OBJECTIF DE L'EXERCICE:
Relevez, s'il vous plaît, toutes les années distinctes citées dans l'extrait sur Alexandre le Grand, dans leur ordre d'apparition.

EXTRAIT DU DOCUMENT:
L’Eté et l’Automne 327 furent occupés à rassembler, au sud de l’Hindou-Kouch, une armée gréco-macédonienne et cosmopolite de 120 000 hommes, dont de nombreux marins venus d’Égypte et de Phénicie. Alexandre s’apprêtait en effet à « conquérir l’Inde », et cette expédition constitue encore un mystère.

L’armée gréco-macédonienne et cosmopolite poursuit son périple en Asie centrale, achevant de conquérir l’empire perse, qui disparaît définitivement en 327 avant Jésus-Christ. Alexandre se tourna alors vers l’Inde du nord. Parvenu aux pieds de l’Himalaya, il remporte une ultime bataille sur la rivière Hydaspes (Nord du Pakistan actuel).

Epuisée, son armée au bord de la sédition le presse de faire demi-tour. Alexandre, qui aurait bien volontiers continué toujours plus loin à l’Est, consenti à rebrousser chemin. A la tête de son armée, il suivit le cours de l’Indus jusqu’à la mer d’Oman, avant d’entamer une pénible traversée du désert de Gédrosie (en Iran). En 324 avant Jésus-Christ, il était de retour à Babylone, sa nouvelle capitale.

Alexandre le grand planifiait de nouvelles conquêtes dans le golfe persique et en orient, lorsqu’il mourut subitement en 323 avant Jésus-Christ, âgé de seulement 32 ans, probablement victime de son alcoolisme. Convaincu de sa nature divine, il s’était mis à régner en tyran. Ayant négligé de mettre sur pied un gouvernement central pour maintenir la cohésion de son empire, celui–ci sombra rapidement dans l’anarchie.”

Mystère en effet autour de la conquête du Nord de l’Inde par Alexandre en 327 avant Jésus-Christ ; Alexandre a une idée de l’Inde qui tient du mythe et de la légende, d’après les écrits fabuleux de Ctésias de Cnide, un écrivain de son époque :

« Convoitise d’Alexandre pour une contrée énigmatique et magique :

Si Alexandre n’a pas accordé foi à toutes les affabulations de Ctésias, nul doute cependant que l’Inde à ses yeux représentait pour une part la terre qui pouvait receler le secret ultime des confins du monde. Et si elle a pu l’aimanter comme elle le fit, c’est peut-être moins par l’intérêt stratégique et militaire qu’elle constituait que par la richesse imaginaire qu’évoquait cette énigmatique contrée, surchargée d’images et décrite comme le foyer d’une nature radicalement autre, fascinante, primitive et magique.

L’Inde de Ctésias est peinte comme une terre d’enchantement :

La nature y transgresse toutes ses lois et donne sa mesure dans la démesure : le soleil y apparaît dix fois plus grand qu’ailleurs ; les moutons et les chiens y ont la taille des ânes occidentaux, les brebis et les chèvres ont une queue large d’une coudée qui traîne par terre et empêcherait que les femelles soient saillies sin on ne la leur coupait.

Les palmiers des Indes ainsi que leurs dattes sont trois fois plus gros que ceux de Babylone ; les fourmis y sont de la taille d’un renard. Une source donne du vin, et ailleurs, c’est d’un rocher que coule un fleuve de miel. Une autre source encore donne une eau qui, une fois puisée, se fige comme du lait caillé et rend fou celui qui en boit, si bien qu’il se met à délirer et à raconter tout ce qu’il a accompli.

DONNÉES SOURCES:

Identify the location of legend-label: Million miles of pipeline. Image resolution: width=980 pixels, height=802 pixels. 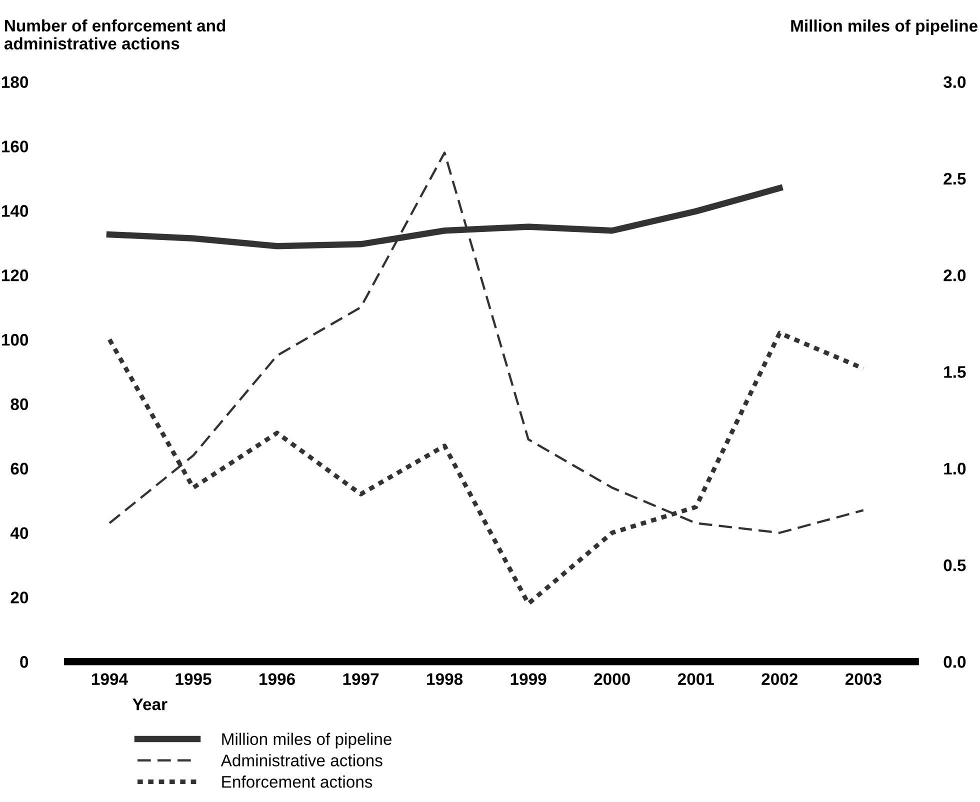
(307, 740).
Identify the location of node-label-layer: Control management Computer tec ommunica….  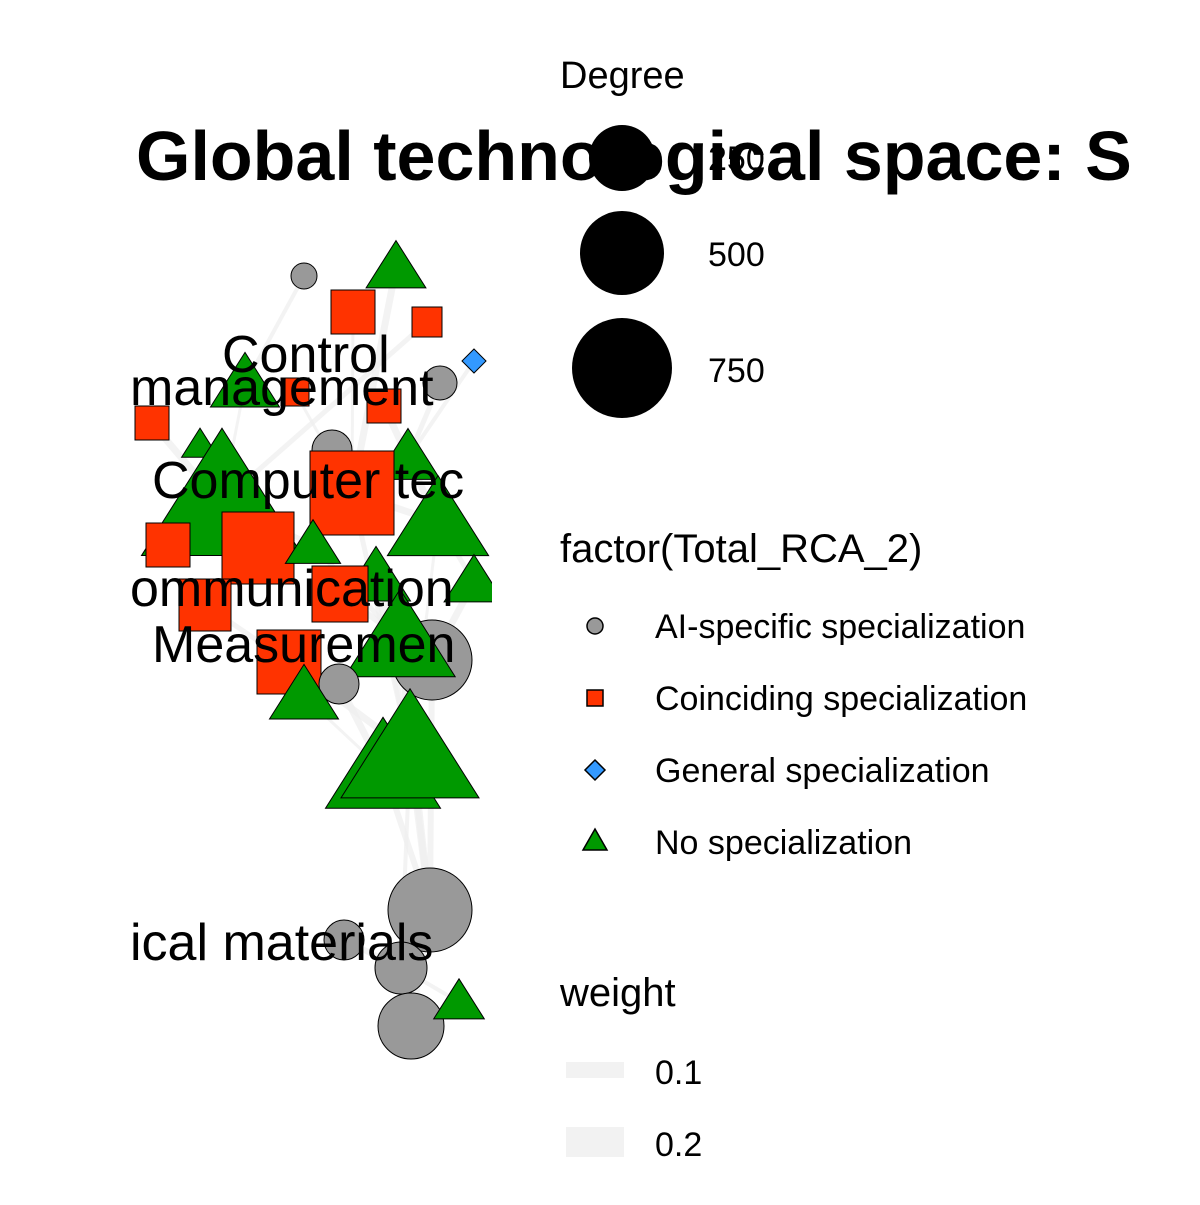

CORRIGÉ DE L'EXERCICE:
- 327 avant Jésus-Christ
- 324 avant Jésus-Christ
- 323 avant Jésus-Christ